La Champions deshará el empate. Antes, Guardiola tiene que resolver unos cuantos problemas que le ha creado Mourinho, un tipo excesivo en todo, también en la lectura táctica de los partidos.

Al Barça le está costando llegar con frescura al final de temporada por una cuestión de efectivos. Ya le pasó el año pasado. Ahora tiene menos efectivos y también menos jugadores con un registro diferente.

Por ejemplo, ha perdido a Touré y a Ibra, dos tipos que ofrecían perfiles que ahora no tiene el Barça, futbolistas contundentes en lo físico y que hubieran ayudado a capear el temporal, especialmente en el primer tiempo. Todo ello sin restar méritos al magnífico partido de Javier Mascherano, el mejor anoche en Mestalla.

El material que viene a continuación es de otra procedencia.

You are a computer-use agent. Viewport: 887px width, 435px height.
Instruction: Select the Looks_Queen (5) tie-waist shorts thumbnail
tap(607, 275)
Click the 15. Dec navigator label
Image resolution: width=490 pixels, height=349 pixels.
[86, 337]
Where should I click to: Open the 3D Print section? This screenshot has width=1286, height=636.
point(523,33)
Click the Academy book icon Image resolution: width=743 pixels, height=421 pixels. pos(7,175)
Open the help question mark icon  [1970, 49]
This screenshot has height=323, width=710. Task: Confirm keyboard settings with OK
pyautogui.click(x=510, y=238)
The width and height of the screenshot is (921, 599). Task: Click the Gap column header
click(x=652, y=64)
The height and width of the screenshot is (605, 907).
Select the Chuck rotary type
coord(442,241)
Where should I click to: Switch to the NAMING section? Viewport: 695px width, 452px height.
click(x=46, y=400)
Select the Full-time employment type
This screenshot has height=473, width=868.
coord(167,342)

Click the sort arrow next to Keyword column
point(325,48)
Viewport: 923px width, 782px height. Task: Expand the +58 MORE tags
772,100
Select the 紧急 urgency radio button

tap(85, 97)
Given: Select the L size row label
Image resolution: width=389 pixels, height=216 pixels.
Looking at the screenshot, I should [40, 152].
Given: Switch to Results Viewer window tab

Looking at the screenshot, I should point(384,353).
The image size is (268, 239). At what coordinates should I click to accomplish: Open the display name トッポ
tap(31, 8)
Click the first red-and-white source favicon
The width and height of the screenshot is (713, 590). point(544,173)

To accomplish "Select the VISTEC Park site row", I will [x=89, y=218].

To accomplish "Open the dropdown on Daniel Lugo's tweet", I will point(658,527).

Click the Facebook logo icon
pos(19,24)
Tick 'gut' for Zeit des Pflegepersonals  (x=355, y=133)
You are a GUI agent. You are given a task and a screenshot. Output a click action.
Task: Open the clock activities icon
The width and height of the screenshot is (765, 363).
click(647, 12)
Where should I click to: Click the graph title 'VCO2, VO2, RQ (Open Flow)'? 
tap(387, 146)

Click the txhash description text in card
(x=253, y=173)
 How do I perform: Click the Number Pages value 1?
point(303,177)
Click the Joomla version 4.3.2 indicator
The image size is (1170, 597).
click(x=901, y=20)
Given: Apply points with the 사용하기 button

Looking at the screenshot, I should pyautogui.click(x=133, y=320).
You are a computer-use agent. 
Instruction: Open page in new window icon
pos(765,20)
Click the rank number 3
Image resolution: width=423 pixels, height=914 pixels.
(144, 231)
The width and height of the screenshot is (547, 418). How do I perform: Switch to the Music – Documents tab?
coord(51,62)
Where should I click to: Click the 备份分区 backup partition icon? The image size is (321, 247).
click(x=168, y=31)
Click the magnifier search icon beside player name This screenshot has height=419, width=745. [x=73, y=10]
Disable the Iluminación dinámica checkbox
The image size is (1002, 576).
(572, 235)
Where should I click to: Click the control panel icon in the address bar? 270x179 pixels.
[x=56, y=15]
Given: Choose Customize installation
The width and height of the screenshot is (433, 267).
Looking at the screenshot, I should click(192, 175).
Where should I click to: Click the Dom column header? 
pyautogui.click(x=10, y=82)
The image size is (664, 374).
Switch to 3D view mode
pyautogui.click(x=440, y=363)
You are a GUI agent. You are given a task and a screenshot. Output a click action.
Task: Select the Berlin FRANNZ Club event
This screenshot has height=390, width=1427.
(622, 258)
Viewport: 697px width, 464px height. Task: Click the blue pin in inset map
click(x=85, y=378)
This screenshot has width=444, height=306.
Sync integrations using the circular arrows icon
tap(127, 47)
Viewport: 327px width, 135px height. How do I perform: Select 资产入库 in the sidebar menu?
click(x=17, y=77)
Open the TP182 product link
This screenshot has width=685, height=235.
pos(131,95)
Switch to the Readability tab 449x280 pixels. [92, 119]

En ese punto, el Barcelona debe reflexionar sobre la composición de la próxima plantilla en la que debería integrar a Cesc Fàbregas, el jugador que le garantizaría la continuidad del estilo y, además, contundencia en el centro del campo.

Cesc le daría descanso a Xavi, minutos de respiro a Iniesta y, a la vez, calidad en un equipo que necesita llegar fresco de piernas y de cabeza a la recta final de la temporada. Ahora bien la exigencia económica del Arsenal volverá a marcar la decisión del Barça, una decisión fundamental para el futuro inmediato.

Y mientras tanto, las dudas asaltarán al barcelonismo hasta que el balón vuelva a correr el próximo miércoles en el Bernabeu. Con la Liga decantada para el Barça y la Copa para el Madrid, la Champions marcará sentencia y pondrá a cada uno en su sitio. En todo caso, la esperanza de que siempre triunfe el fútbol nunca se desvanecerá.